* **Work to be completed**
Copy out the listing below, swapping every "Screen dimensions" for "Display size". Leave all other text as it is.

* **Source data**

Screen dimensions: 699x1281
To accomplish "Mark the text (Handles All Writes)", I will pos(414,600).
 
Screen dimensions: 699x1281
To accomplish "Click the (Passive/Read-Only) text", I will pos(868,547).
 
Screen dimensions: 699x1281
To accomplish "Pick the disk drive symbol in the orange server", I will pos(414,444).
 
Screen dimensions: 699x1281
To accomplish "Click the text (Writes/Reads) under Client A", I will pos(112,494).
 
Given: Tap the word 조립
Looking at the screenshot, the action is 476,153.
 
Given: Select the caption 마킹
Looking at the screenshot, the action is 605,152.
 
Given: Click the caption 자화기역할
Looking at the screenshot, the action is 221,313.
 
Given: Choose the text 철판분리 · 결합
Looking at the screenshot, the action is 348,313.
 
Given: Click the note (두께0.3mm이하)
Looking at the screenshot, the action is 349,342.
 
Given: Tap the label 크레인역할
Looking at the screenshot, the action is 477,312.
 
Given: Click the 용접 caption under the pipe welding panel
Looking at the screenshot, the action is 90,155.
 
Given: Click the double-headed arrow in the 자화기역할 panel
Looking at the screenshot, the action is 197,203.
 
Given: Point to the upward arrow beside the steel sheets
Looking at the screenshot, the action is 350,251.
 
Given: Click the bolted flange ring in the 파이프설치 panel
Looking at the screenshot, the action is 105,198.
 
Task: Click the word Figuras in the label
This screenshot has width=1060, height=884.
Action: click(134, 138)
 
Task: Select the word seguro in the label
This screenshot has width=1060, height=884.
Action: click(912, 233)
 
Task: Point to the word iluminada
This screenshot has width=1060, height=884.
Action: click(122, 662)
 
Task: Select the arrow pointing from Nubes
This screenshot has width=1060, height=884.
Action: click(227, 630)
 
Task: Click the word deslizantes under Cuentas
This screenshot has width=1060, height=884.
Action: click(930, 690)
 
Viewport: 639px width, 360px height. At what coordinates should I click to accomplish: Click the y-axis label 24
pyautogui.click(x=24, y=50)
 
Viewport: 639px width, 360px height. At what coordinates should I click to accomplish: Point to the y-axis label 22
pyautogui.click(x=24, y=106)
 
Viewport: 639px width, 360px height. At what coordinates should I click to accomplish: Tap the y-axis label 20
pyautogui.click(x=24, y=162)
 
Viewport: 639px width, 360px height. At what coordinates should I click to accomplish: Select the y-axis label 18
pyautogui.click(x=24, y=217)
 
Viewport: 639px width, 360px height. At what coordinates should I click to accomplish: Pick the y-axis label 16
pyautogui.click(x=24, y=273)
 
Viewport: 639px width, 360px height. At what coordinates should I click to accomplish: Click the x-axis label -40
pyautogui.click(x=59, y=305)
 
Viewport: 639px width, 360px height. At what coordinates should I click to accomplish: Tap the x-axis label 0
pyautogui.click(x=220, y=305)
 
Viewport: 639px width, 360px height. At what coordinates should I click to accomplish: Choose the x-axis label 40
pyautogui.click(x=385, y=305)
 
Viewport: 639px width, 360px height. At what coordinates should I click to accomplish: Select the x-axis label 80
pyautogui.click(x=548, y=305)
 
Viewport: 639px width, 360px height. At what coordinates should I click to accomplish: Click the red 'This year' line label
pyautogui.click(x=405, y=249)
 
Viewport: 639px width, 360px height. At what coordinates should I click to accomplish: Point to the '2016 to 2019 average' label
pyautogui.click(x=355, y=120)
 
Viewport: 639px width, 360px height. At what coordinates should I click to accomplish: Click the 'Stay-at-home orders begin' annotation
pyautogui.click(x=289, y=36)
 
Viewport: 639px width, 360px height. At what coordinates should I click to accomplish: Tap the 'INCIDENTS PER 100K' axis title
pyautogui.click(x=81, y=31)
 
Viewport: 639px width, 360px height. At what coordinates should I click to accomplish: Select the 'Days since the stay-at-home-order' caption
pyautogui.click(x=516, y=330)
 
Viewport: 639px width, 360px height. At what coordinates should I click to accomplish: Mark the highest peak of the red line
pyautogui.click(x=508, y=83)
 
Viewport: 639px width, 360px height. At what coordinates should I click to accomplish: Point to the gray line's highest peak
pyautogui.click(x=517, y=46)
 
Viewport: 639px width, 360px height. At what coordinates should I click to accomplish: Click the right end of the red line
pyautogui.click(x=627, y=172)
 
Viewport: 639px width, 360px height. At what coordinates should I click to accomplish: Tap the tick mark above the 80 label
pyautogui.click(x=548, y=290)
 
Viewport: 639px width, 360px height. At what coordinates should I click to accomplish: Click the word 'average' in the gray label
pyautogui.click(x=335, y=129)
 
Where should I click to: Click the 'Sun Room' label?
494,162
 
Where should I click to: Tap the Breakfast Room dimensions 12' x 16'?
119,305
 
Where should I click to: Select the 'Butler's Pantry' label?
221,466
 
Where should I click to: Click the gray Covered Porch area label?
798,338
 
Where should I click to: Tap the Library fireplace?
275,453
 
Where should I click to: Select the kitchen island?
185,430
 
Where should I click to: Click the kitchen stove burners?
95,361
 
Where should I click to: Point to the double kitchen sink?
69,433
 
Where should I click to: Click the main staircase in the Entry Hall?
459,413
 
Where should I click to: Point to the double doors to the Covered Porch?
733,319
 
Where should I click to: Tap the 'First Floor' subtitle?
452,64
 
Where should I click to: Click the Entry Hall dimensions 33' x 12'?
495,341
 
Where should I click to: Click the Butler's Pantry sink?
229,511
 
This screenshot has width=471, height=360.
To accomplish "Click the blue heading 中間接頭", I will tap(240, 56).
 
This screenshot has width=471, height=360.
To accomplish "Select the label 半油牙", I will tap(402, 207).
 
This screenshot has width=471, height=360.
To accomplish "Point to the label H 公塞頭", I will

* **Final answer**
Display size: 699x1281
To accomplish "Mark the text (Handles All Writes)", I will pos(414,600).
 
Display size: 699x1281
To accomplish "Click the (Passive/Read-Only) text", I will pos(868,547).
 
Display size: 699x1281
To accomplish "Pick the disk drive symbol in the orange server", I will pos(414,444).
 
Display size: 699x1281
To accomplish "Click the text (Writes/Reads) under Client A", I will pos(112,494).
 
Given: Tap the word 조립
Looking at the screenshot, the action is 476,153.
 
Given: Select the caption 마킹
Looking at the screenshot, the action is 605,152.
 
Given: Click the caption 자화기역할
Looking at the screenshot, the action is 221,313.
 
Given: Choose the text 철판분리 · 결합
Looking at the screenshot, the action is 348,313.
 
Given: Click the note (두께0.3mm이하)
Looking at the screenshot, the action is 349,342.
 
Given: Tap the label 크레인역할
Looking at the screenshot, the action is 477,312.
 
Given: Click the 용접 caption under the pipe welding panel
Looking at the screenshot, the action is 90,155.
 
Given: Click the double-headed arrow in the 자화기역할 panel
Looking at the screenshot, the action is 197,203.
 
Given: Point to the upward arrow beside the steel sheets
Looking at the screenshot, the action is 350,251.
 
Given: Click the bolted flange ring in the 파이프설치 panel
Looking at the screenshot, the action is 105,198.
 
Task: Click the word Figuras in the label
This screenshot has width=1060, height=884.
Action: click(134, 138)
 
Task: Select the word seguro in the label
This screenshot has width=1060, height=884.
Action: click(912, 233)
 
Task: Point to the word iluminada
This screenshot has width=1060, height=884.
Action: click(122, 662)
 
Task: Select the arrow pointing from Nubes
This screenshot has width=1060, height=884.
Action: click(227, 630)
 
Task: Click the word deslizantes under Cuentas
This screenshot has width=1060, height=884.
Action: click(930, 690)
 
Viewport: 639px width, 360px height. At what coordinates should I click to accomplish: Click the y-axis label 24
pyautogui.click(x=24, y=50)
 
Viewport: 639px width, 360px height. At what coordinates should I click to accomplish: Point to the y-axis label 22
pyautogui.click(x=24, y=106)
 
Viewport: 639px width, 360px height. At what coordinates should I click to accomplish: Tap the y-axis label 20
pyautogui.click(x=24, y=162)
 
Viewport: 639px width, 360px height. At what coordinates should I click to accomplish: Select the y-axis label 18
pyautogui.click(x=24, y=217)
 
Viewport: 639px width, 360px height. At what coordinates should I click to accomplish: Pick the y-axis label 16
pyautogui.click(x=24, y=273)
 
Viewport: 639px width, 360px height. At what coordinates should I click to accomplish: Click the x-axis label -40
pyautogui.click(x=59, y=305)
 
Viewport: 639px width, 360px height. At what coordinates should I click to accomplish: Tap the x-axis label 0
pyautogui.click(x=220, y=305)
 
Viewport: 639px width, 360px height. At what coordinates should I click to accomplish: Choose the x-axis label 40
pyautogui.click(x=385, y=305)
 
Viewport: 639px width, 360px height. At what coordinates should I click to accomplish: Select the x-axis label 80
pyautogui.click(x=548, y=305)
 
Viewport: 639px width, 360px height. At what coordinates should I click to accomplish: Click the red 'This year' line label
pyautogui.click(x=405, y=249)
 
Viewport: 639px width, 360px height. At what coordinates should I click to accomplish: Point to the '2016 to 2019 average' label
pyautogui.click(x=355, y=120)
 
Viewport: 639px width, 360px height. At what coordinates should I click to accomplish: Click the 'Stay-at-home orders begin' annotation
pyautogui.click(x=289, y=36)
 
Viewport: 639px width, 360px height. At what coordinates should I click to accomplish: Tap the 'INCIDENTS PER 100K' axis title
pyautogui.click(x=81, y=31)
 
Viewport: 639px width, 360px height. At what coordinates should I click to accomplish: Select the 'Days since the stay-at-home-order' caption
pyautogui.click(x=516, y=330)
 
Viewport: 639px width, 360px height. At what coordinates should I click to accomplish: Mark the highest peak of the red line
pyautogui.click(x=508, y=83)
 
Viewport: 639px width, 360px height. At what coordinates should I click to accomplish: Point to the gray line's highest peak
pyautogui.click(x=517, y=46)
 
Viewport: 639px width, 360px height. At what coordinates should I click to accomplish: Click the right end of the red line
pyautogui.click(x=627, y=172)
 
Viewport: 639px width, 360px height. At what coordinates should I click to accomplish: Tap the tick mark above the 80 label
pyautogui.click(x=548, y=290)
 
Viewport: 639px width, 360px height. At what coordinates should I click to accomplish: Click the word 'average' in the gray label
pyautogui.click(x=335, y=129)
 
Where should I click to: Click the 'Sun Room' label?
494,162
 
Where should I click to: Tap the Breakfast Room dimensions 12' x 16'?
119,305
 
Where should I click to: Select the 'Butler's Pantry' label?
221,466
 
Where should I click to: Click the gray Covered Porch area label?
798,338
 
Where should I click to: Tap the Library fireplace?
275,453
 
Where should I click to: Select the kitchen island?
185,430
 
Where should I click to: Click the kitchen stove burners?
95,361
 
Where should I click to: Point to the double kitchen sink?
69,433
 
Where should I click to: Click the main staircase in the Entry Hall?
459,413
 
Where should I click to: Point to the double doors to the Covered Porch?
733,319
 
Where should I click to: Tap the 'First Floor' subtitle?
452,64
 
Where should I click to: Click the Entry Hall dimensions 33' x 12'?
495,341
 
Where should I click to: Click the Butler's Pantry sink?
229,511
 
This screenshot has width=471, height=360.
To accomplish "Click the blue heading 中間接頭", I will tap(240, 56).
 
This screenshot has width=471, height=360.
To accomplish "Select the label 半油牙", I will tap(402, 207).
 
This screenshot has width=471, height=360.
To accomplish "Point to the label H 公塞頭", I will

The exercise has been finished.